- _What needs to be done_:
Every line of the material below is to be printed again exactly.

- _Data to examine_:
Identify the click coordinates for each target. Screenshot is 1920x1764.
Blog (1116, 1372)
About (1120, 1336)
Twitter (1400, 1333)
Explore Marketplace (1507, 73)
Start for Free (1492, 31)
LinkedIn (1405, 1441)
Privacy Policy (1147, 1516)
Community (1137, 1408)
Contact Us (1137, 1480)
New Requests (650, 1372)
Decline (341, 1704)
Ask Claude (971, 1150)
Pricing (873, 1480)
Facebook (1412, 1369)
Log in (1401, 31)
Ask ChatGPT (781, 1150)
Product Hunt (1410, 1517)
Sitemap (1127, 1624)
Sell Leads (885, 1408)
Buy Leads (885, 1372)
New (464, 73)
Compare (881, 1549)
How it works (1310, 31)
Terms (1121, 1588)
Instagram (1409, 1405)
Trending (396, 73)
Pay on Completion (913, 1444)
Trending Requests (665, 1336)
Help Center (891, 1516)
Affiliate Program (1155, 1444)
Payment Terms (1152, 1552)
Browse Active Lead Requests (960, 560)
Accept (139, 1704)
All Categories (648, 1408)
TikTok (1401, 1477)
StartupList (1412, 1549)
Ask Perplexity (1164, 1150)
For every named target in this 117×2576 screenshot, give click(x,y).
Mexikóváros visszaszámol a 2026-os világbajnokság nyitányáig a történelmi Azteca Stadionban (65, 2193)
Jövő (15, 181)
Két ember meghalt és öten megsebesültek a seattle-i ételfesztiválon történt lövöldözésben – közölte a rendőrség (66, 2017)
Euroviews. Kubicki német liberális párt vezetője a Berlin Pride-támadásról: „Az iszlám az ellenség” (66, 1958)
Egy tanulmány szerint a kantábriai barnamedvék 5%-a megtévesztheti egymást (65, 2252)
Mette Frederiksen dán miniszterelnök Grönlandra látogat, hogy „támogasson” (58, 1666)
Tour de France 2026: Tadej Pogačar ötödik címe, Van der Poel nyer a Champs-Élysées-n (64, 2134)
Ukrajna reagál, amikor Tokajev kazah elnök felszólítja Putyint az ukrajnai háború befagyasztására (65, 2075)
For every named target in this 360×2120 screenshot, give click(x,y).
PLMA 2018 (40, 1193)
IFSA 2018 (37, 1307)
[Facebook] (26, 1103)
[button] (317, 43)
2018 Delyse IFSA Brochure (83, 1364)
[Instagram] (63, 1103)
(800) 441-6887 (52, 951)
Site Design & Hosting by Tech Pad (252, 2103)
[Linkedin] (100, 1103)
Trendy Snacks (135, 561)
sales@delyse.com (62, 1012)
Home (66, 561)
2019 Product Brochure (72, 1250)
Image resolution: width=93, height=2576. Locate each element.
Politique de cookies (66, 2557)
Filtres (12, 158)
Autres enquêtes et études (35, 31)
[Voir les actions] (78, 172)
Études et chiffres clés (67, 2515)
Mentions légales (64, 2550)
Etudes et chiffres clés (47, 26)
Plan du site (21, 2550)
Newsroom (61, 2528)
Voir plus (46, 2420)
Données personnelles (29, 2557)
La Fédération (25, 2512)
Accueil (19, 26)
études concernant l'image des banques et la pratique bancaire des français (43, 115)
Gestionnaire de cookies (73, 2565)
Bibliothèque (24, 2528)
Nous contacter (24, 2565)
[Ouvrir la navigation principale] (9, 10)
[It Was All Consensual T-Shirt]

- _Output below_:
Identify the click coordinates for each target. Screenshot is 1920x1764.
Blog (1116, 1372)
About (1120, 1336)
Twitter (1400, 1333)
Explore Marketplace (1507, 73)
Start for Free (1492, 31)
LinkedIn (1405, 1441)
Privacy Policy (1147, 1516)
Community (1137, 1408)
Contact Us (1137, 1480)
New Requests (650, 1372)
Decline (341, 1704)
Ask Claude (971, 1150)
Pricing (873, 1480)
Facebook (1412, 1369)
Log in (1401, 31)
Ask ChatGPT (781, 1150)
Product Hunt (1410, 1517)
Sitemap (1127, 1624)
Sell Leads (885, 1408)
Buy Leads (885, 1372)
New (464, 73)
Compare (881, 1549)
How it works (1310, 31)
Terms (1121, 1588)
Instagram (1409, 1405)
Trending (396, 73)
Pay on Completion (913, 1444)
Trending Requests (665, 1336)
Help Center (891, 1516)
Affiliate Program (1155, 1444)
Payment Terms (1152, 1552)
Browse Active Lead Requests (960, 560)
Accept (139, 1704)
All Categories (648, 1408)
TikTok (1401, 1477)
StartupList (1412, 1549)
Ask Perplexity (1164, 1150)
For every named target in this 117×2576 screenshot, give click(x,y).
Mexikóváros visszaszámol a 2026-os világbajnokság nyitányáig a történelmi Azteca Stadionban (65, 2193)
Jövő (15, 181)
Két ember meghalt és öten megsebesültek a seattle-i ételfesztiválon történt lövöldözésben – közölte a rendőrség (66, 2017)
Euroviews. Kubicki német liberális párt vezetője a Berlin Pride-támadásról: „Az iszlám az ellenség” (66, 1958)
Egy tanulmány szerint a kantábriai barnamedvék 5%-a megtévesztheti egymást (65, 2252)
Mette Frederiksen dán miniszterelnök Grönlandra látogat, hogy „támogasson” (58, 1666)
Tour de France 2026: Tadej Pogačar ötödik címe, Van der Poel nyer a Champs-Élysées-n (64, 2134)
Ukrajna reagál, amikor Tokajev kazah elnök felszólítja Putyint az ukrajnai háború befagyasztására (65, 2075)
For every named target in this 360×2120 screenshot, give click(x,y).
PLMA 2018 (40, 1193)
IFSA 2018 (37, 1307)
[Facebook] (26, 1103)
[button] (317, 43)
2018 Delyse IFSA Brochure (83, 1364)
[Instagram] (63, 1103)
(800) 441-6887 (52, 951)
Site Design & Hosting by Tech Pad (252, 2103)
[Linkedin] (100, 1103)
Trendy Snacks (135, 561)
sales@delyse.com (62, 1012)
Home (66, 561)
2019 Product Brochure (72, 1250)
Image resolution: width=93, height=2576. Locate each element.
Politique de cookies (66, 2557)
Filtres (12, 158)
Autres enquêtes et études (35, 31)
[Voir les actions] (78, 172)
Études et chiffres clés (67, 2515)
Mentions légales (64, 2550)
Etudes et chiffres clés (47, 26)
Plan du site (21, 2550)
Newsroom (61, 2528)
Voir plus (46, 2420)
Données personnelles (29, 2557)
La Fédération (25, 2512)
Accueil (19, 26)
études concernant l'image des banques et la pratique bancaire des français (43, 115)
Gestionnaire de cookies (73, 2565)
Bibliothèque (24, 2528)
Nous contacter (24, 2565)
[Ouvrir la navigation principale] (9, 10)
[It Was All Consensual T-Shirt]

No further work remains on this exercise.